¹ Department of Cancer Biology, Dana-Farber Cancer Institute, Boston, MA 02215, USA; Department of Cell Biology, Harvard Medical School, Boston, MA 02115, USA.
² Department of Cancer Biology, Dana-Farber Cancer Institute, Boston, MA 02215, USA.
³ Medically Associated Science and Technology (MAST) Program, Cedars Sinai Medical Center, Los Angeles, CA 90048, USA.
⁴ Chemical Biology Program, Dana-Farber Cancer Institute, Boston, MA 02215, USA; Department of Biological Chemistry and Molecular Pharmacology, Harvard Medical School, Boston, MA 02115, USA.
⁵ Department of Cancer Biology, Dana-Farber Cancer Institute, Boston, MA 02215, USA; Department of Biological Chemistry and Molecular Pharmacology, Harvard Medical School, Boston, MA 02115, USA.
⁶ Department of Cancer Biology, Dana-Farber Cancer Institute, Boston, MA 02215, USA; Department of Cell Biology, Harvard Medical School, Boston, MA 02115, USA; Howard Hughes Medical Institute, Chevy Chase, MD 20815, USA. Electronic address: [email protected].

PMID: 39742810
DOI: 10.1016/j.cell.2024.11.025

Abstract

Zinc is an essential micronutrient that regulates a wide range of physiological processes, most often through zinc binding to protein cysteine residues.

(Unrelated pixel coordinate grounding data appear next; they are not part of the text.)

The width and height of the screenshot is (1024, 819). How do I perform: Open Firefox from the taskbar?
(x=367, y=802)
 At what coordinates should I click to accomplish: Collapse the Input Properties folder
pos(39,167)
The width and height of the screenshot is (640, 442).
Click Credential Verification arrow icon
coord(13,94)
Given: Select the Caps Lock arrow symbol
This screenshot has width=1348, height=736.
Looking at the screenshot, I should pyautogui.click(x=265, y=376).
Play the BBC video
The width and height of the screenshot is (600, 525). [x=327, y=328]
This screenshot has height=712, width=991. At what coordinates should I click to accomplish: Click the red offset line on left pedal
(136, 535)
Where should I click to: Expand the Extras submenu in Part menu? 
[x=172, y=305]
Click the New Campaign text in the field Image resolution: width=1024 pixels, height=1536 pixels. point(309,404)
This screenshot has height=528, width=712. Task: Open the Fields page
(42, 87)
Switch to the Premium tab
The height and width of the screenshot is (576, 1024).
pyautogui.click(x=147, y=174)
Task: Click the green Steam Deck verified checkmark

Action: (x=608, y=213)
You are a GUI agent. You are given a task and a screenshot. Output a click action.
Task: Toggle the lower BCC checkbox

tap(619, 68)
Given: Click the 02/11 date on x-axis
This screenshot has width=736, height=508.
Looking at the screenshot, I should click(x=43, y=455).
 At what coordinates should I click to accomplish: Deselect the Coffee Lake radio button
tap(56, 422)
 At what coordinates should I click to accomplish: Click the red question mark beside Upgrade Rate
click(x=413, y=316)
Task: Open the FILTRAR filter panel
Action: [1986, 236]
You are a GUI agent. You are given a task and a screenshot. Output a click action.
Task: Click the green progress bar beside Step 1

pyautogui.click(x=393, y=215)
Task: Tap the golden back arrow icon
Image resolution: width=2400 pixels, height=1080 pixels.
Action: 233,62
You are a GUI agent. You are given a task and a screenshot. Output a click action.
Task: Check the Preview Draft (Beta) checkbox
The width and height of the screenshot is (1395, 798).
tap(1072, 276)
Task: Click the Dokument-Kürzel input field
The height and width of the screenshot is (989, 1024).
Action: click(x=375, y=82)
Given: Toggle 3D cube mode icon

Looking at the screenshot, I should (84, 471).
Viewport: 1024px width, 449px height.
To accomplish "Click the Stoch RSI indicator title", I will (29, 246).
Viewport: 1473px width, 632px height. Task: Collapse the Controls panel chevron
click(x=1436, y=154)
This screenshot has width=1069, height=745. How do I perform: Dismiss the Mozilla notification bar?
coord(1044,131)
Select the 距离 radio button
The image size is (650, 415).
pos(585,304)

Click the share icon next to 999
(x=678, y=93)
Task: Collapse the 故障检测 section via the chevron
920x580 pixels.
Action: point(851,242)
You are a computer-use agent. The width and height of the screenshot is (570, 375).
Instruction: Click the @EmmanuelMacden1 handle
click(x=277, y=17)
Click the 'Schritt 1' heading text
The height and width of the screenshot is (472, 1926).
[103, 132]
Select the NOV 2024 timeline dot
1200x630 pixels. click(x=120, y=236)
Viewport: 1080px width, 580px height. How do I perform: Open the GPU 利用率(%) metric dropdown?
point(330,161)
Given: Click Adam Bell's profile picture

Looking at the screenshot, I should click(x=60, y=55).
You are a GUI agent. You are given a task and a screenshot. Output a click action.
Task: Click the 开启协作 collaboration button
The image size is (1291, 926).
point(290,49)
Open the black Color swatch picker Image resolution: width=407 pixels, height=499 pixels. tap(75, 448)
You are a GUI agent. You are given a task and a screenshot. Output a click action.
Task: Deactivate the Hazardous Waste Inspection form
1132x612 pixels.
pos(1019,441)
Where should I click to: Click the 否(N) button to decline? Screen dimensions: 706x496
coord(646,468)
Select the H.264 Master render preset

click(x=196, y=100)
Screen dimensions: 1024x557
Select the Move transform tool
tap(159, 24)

Despite being critical for modulation of protein function, the cysteine sites in the majority of the human proteome that are subject to zinc binding remain undefined. Here, we develop ZnCPT, a deep and quantitative mapping of the zinc-binding cysteine proteome. We define 6,173 zinc-binding cysteines, uncovering protein families across major domains of biology that are subject to constitutive or inducible zinc binding. ZnCPT enables systematic discovery of zinc-regulated structural, enzymatic, and allosteric functional domains. On this basis, we identify 52 cancer genetic dependencies subject to zinc binding and nominate malignancies sensitive to zinc-induced cytotoxicity. We discover a mechanism of zinc regulation over glutathione reductase (GSR), which drives cell death in GSR-dependent lung cancers. We provide ZnCPT as a resource for understanding mechanisms of zinc regulation of protein function.

Keywords: GSR; cancer; cysteine proteomics; glutathione reductase; zinc; zinc-binding proteome.